神楽坂といえばメインストリートであり「神楽坂通り」の名前も持つ、神楽坂の坂を飯田橋から登るのが「らしさ」を味わえるエントリーでしょう。

しかし、神楽坂に平行して登る軽子坂を登っていくのも悪くありません。実際、かくれんぼ横町などのピンコロ石の敷き詰められた風情のある通り(いかにも神楽坂らしいと写真にもよく使われる)に入るのは軽子坂のほうからが行きやすかったりします。

坂は神楽坂の傾斜と比べればややゆるやかですが、実際に歩いてみるとなかなかの急な坂です。

坂の途中にある新宿教育委員会の解説では

・新編江戸志や新撰東京名所図会にも登場する坂であること

・軽子、は「軽籠持」の略称であること。

・飯田濠(現在はラムラのあるところ)にかつて船着場があり、船荷を軽籠(縄で編んだもっこ)に入れ、江戸市中に運搬することを職業とした人がこの辺りに多く住んでいたことからその名がつけられたこと

などが説明されています。この坂を下ったところには、かつて揚場(海のほうから船で荷物を運んできて下ろす場所)があったのです。今では信じられませんが、江戸時代の水運を忍ばせます(ちなみに軽子坂に面したエリアは「揚場町」といい、かつてのお堀のほうは「神楽河岸」という町名で当時の雰囲気をとどめています)。
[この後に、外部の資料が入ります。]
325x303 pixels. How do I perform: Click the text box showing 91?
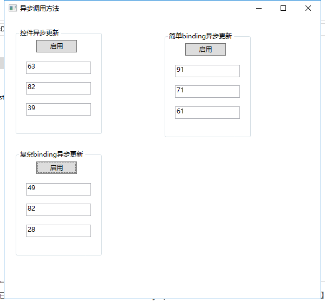[x=207, y=71]
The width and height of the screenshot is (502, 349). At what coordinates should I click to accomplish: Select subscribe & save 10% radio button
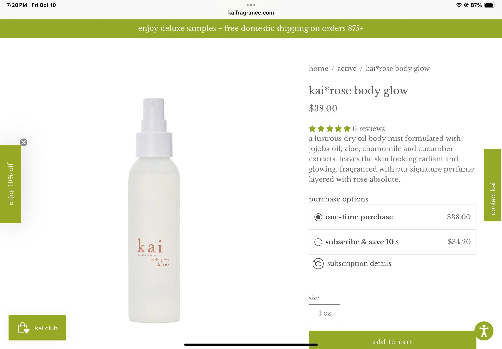point(318,242)
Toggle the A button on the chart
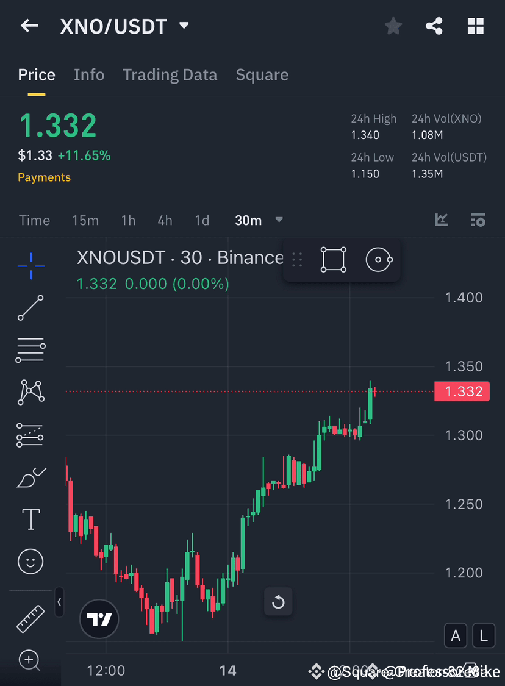Image resolution: width=505 pixels, height=686 pixels. click(x=456, y=635)
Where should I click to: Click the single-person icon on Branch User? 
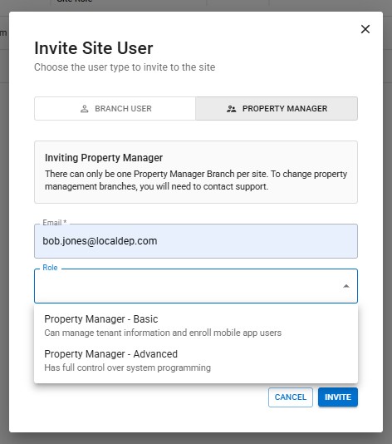(x=84, y=109)
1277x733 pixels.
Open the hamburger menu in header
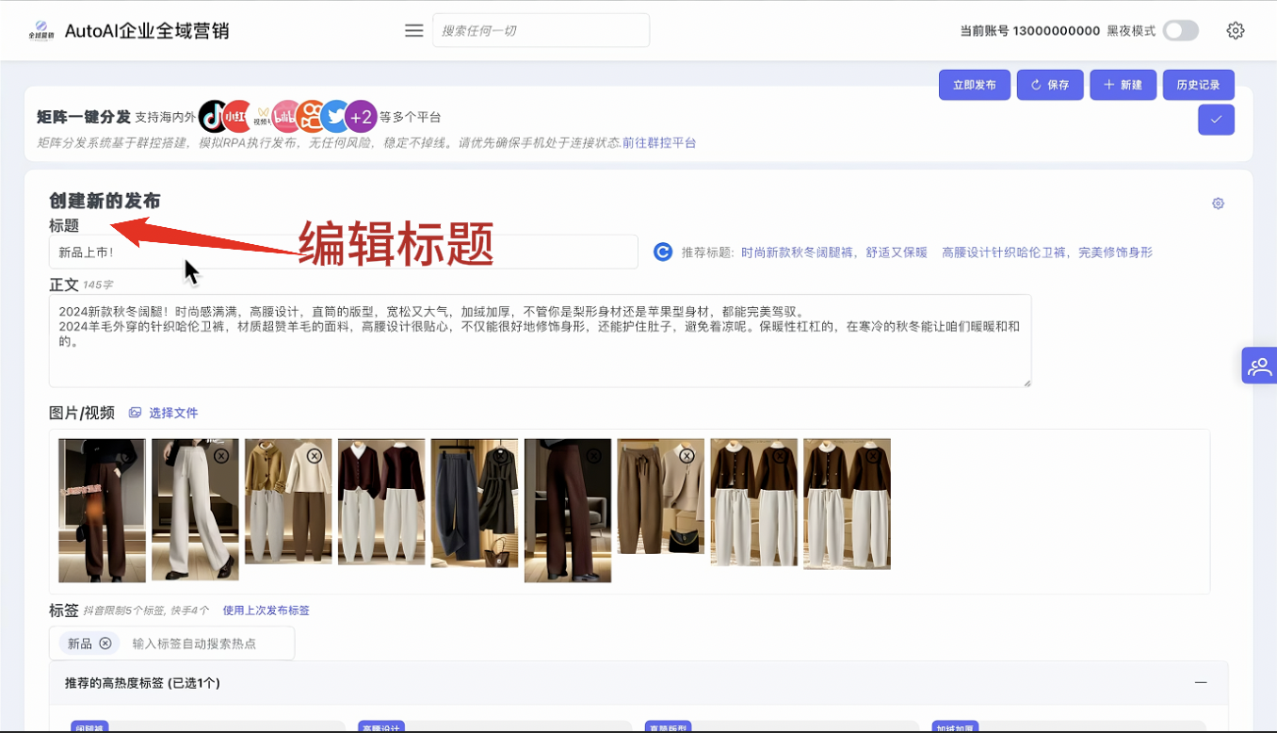click(413, 30)
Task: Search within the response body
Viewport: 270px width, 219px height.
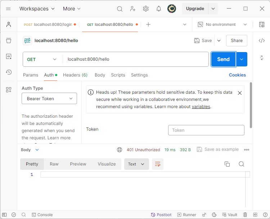Action: coord(242,164)
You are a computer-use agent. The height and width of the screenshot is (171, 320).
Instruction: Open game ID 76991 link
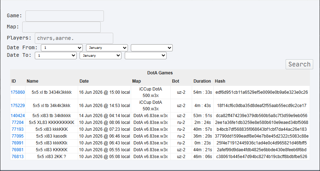[18, 143]
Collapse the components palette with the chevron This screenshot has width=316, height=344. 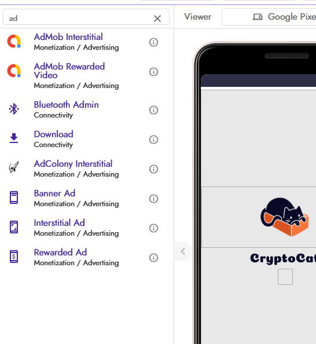tap(183, 251)
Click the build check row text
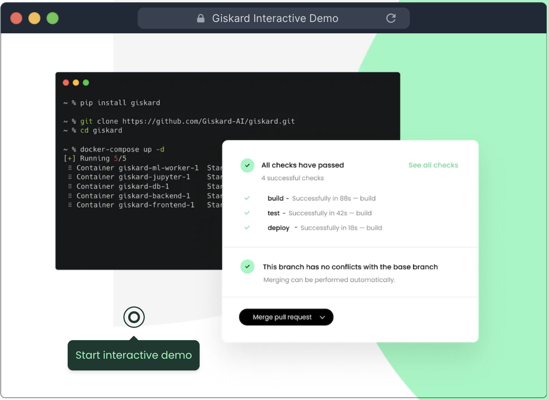 click(x=321, y=198)
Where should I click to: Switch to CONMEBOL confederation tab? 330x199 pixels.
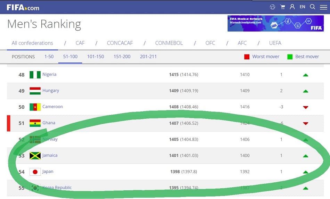pyautogui.click(x=169, y=43)
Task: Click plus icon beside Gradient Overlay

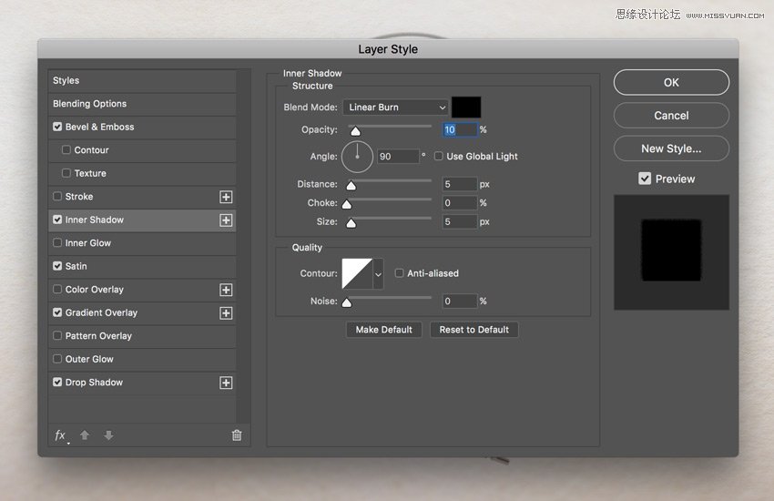Action: click(x=226, y=313)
写真にはギンレイホールが映っています。都内に残る数少ない名画座のひとつでした(神楽坂はかつては映画館をいくつか有する歓楽街でした)。建物の老朽化により2022年11月27日で閉館していますが、館主には再稼働の意思があるようで、移転再開あるいは建て替えによる現地での再開を期待したいところです。